I didn’t start talking about my parents’ divorce until I decided to finally stop running away from myself a few years ago. It was a traumatizing event for me and was tied to deep feelings of shame, silencing my voice and was completely unprocessed because I was forbidden to talk about it. My full body would shake and I would be riddled with anxiety and start crying at the mention of it.

Your body stores the weight of all your unprocessed stories until you release them someplace safe.

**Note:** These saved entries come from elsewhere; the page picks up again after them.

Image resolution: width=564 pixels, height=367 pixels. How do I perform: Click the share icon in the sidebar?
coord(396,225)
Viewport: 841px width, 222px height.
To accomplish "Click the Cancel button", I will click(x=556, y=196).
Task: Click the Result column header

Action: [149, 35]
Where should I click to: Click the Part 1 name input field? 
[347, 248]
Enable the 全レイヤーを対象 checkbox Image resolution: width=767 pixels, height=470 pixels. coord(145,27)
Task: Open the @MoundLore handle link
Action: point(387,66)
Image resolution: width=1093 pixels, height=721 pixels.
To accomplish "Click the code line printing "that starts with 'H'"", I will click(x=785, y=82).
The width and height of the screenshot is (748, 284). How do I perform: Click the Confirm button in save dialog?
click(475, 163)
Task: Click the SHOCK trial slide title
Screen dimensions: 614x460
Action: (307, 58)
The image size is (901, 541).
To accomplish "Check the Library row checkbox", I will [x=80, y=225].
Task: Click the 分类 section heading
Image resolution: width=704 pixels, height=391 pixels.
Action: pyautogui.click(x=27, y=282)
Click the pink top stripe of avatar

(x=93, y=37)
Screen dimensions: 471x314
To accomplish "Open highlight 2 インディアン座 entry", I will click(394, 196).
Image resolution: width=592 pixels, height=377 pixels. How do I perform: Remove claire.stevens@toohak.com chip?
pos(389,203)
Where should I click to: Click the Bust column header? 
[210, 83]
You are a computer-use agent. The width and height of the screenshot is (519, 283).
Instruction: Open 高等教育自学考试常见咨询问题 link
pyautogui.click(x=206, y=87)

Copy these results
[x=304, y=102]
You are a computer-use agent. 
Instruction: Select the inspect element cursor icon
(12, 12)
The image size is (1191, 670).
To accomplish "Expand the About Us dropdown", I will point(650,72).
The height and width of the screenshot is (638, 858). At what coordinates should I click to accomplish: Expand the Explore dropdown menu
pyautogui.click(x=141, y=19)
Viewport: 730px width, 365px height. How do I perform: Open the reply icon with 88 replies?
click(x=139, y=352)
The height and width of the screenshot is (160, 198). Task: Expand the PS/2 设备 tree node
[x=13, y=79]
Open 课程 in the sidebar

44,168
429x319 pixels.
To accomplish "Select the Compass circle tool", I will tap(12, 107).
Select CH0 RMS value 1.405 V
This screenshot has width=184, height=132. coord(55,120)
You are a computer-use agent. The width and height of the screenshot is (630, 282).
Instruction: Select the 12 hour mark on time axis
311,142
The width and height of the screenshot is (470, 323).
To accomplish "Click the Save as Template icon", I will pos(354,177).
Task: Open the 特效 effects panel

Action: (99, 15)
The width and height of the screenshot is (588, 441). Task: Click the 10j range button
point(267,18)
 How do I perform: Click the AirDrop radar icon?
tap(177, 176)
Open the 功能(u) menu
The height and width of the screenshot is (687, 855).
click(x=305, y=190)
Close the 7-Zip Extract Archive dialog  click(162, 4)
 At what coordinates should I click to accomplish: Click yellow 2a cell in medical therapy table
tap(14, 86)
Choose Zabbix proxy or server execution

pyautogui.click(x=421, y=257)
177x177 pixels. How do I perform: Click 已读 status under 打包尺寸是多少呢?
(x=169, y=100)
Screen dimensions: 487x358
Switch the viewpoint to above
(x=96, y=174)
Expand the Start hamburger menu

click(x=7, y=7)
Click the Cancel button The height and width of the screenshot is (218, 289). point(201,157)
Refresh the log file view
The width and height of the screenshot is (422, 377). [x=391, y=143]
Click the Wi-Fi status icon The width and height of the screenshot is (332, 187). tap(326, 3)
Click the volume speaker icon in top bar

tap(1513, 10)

I ended up processing this trauma through writing to my newsletter audience and released it out into the world. I cried a lot when I did and it fundamentally changed something inside of me. I realized that the shame didn’t belong to me and instead of the story owning me, I starting owning it. I eventually talked about it when I joined WomanSpeak as a member and speak openly about it today when someone new joins the group and I explain why I lead the group today.

I don’t think we truly realize the weight of what we carry… of the many unprocessed stories sitting inside of us. They create walls and armor around us and keep us from showing up as our true selves. We don’t even recognize the weight because we get so used to it. It isn’t until we release it that we understand how heavy it truly was.

I hope you have a safe place to release the weight of your unprocessed stories, whichever method you may use to release them. Having a person or a community to honestly share with can be life changing. When we share in carrying that weight by holding space for each other, we create space for all of us.